◆ **Reading text**:
╔══
Mangalore Banana Buns
Mangalore buns are banana flavored deep fried buns made from either all purpose or whole wheat flour. These vegan buns are a popular breakfast around the city of Mangalore.

Recipe Type:  Breakfast
Cuisine:            Indian
Prep Time:     2.5 Hours (includes dough resting time)
Cook time:     20 minutes
Total time:     3 Hours
Yield:                Makes 10-12

Ingredients:


2 ripe Bananas
0.25 cups Curd (Yoghurt)
3 cups All Purpose Flour or Wholewheat Flour
3 Tbsp Powdered Sugar
0.25 tsp Salt
A pinch of Baking Soda
1 tsp Cumin Seeds
Oil to fry

Method:


1. Mash the bananas with powdered sugar until smooth.
2. Add in the cumin seeds, whisked curd, baking soda and salt. Mix well.
3. Add in the flour and knead into a stiff dough.
4. Apply a little oil on the dough to prevent it from drying. Cover and rest for 2-4 hours. The dough can be rested overnight too. If the weather is warm, rest in the fridge.
5. Dust the kitchen counter with some dry flour.
6. Pull out a ball of dough and roll it out on the dusted counter.
╚══
◆ **Supplied material**:
╔══
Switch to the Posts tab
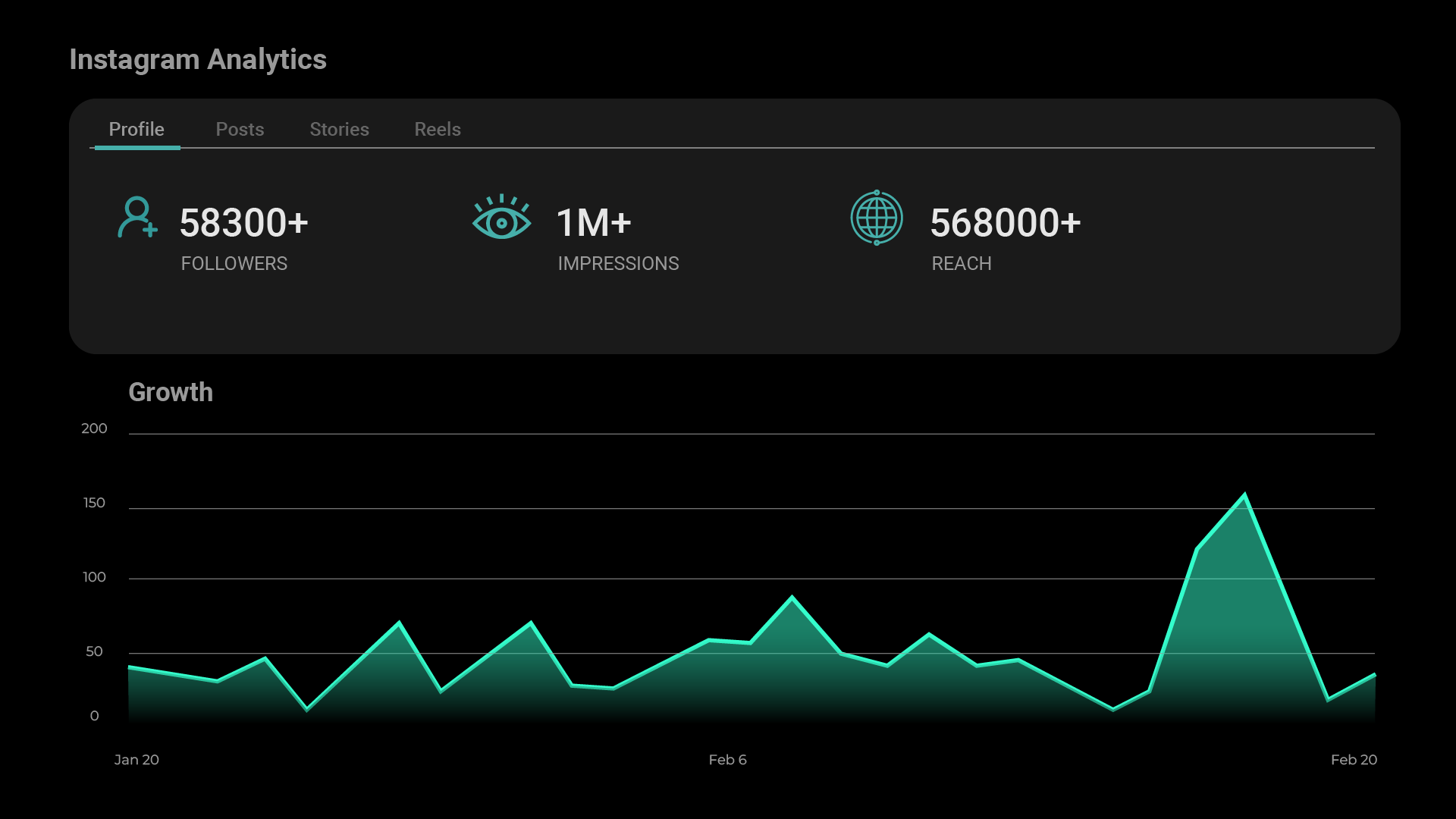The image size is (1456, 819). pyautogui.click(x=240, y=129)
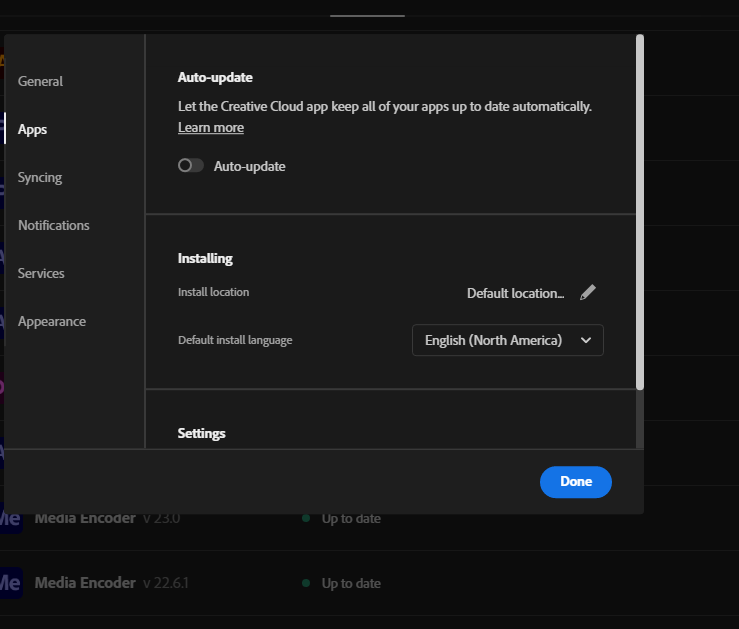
╚══
◆ **To be done**: Decide whether each statement below agrees with the banana buns recipe, answering yes or no and quoting the deciding words of the recipe: (a) the flour is kneaded into a soft dough; (b) the dough may be rested overnight; (c) in warm weather the dough should rest in the fridge.

◆ **Response**:
(a) No: "knead into a stiff dough."
(b) Yes: "The dough can be rested overnight too."
(c) Yes: "If the weather is warm, rest in the fridge."